• _Supplied material_
________

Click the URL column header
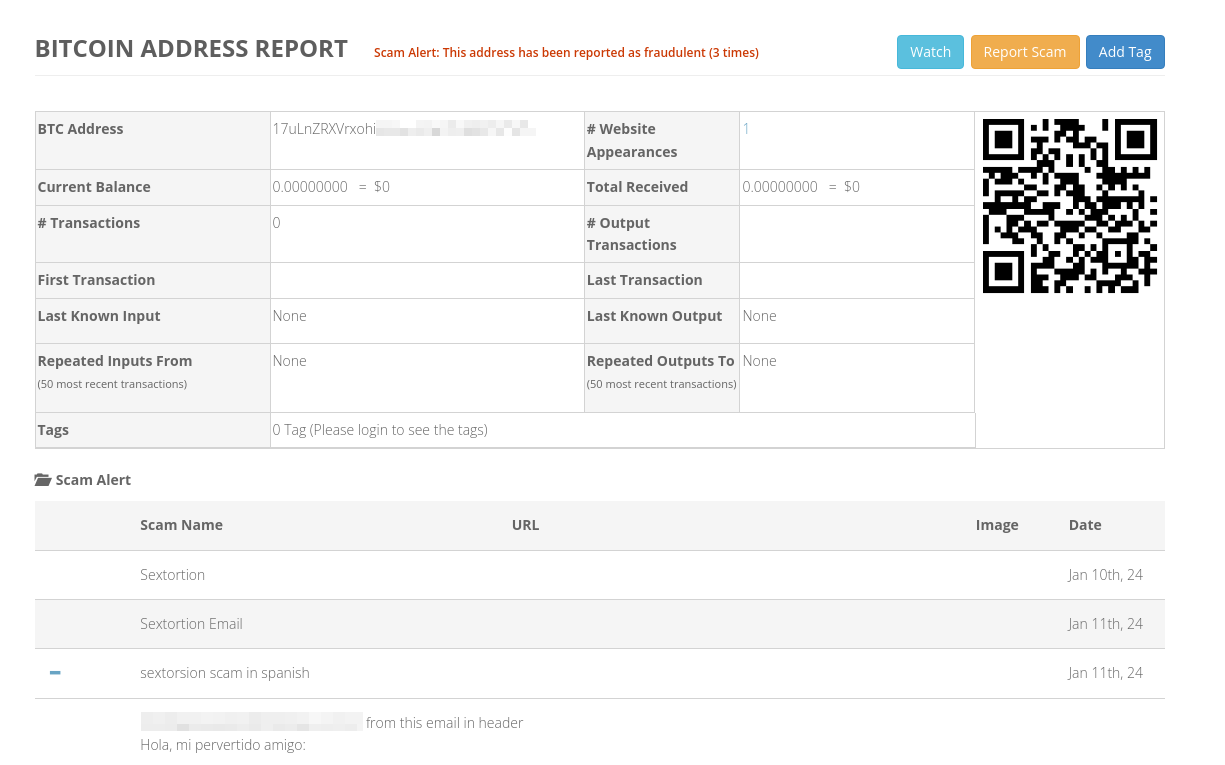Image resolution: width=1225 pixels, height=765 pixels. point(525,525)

________

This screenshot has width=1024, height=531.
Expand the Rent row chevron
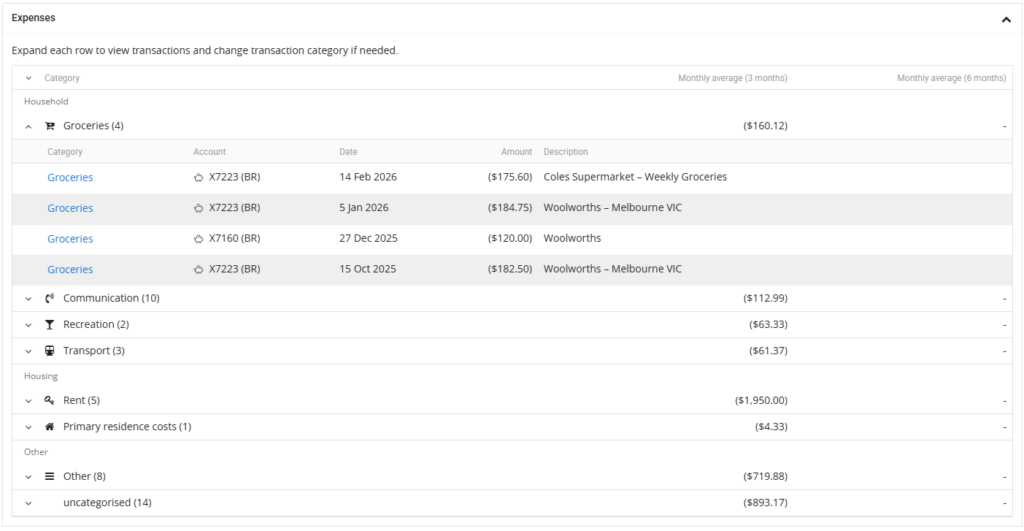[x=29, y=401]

________

• _Exercise aim_
Reproduce the records from the line containing "This screenshot has width=1024, height=531." through the line containing "[x=29, y=401]", inclusive, replacing "Rent" with "Utilities" and leaving everything else unchanged. Omit the pictures from your answer.

• _Task answer_
This screenshot has width=1024, height=531.
Expand the Utilities row chevron
[x=29, y=401]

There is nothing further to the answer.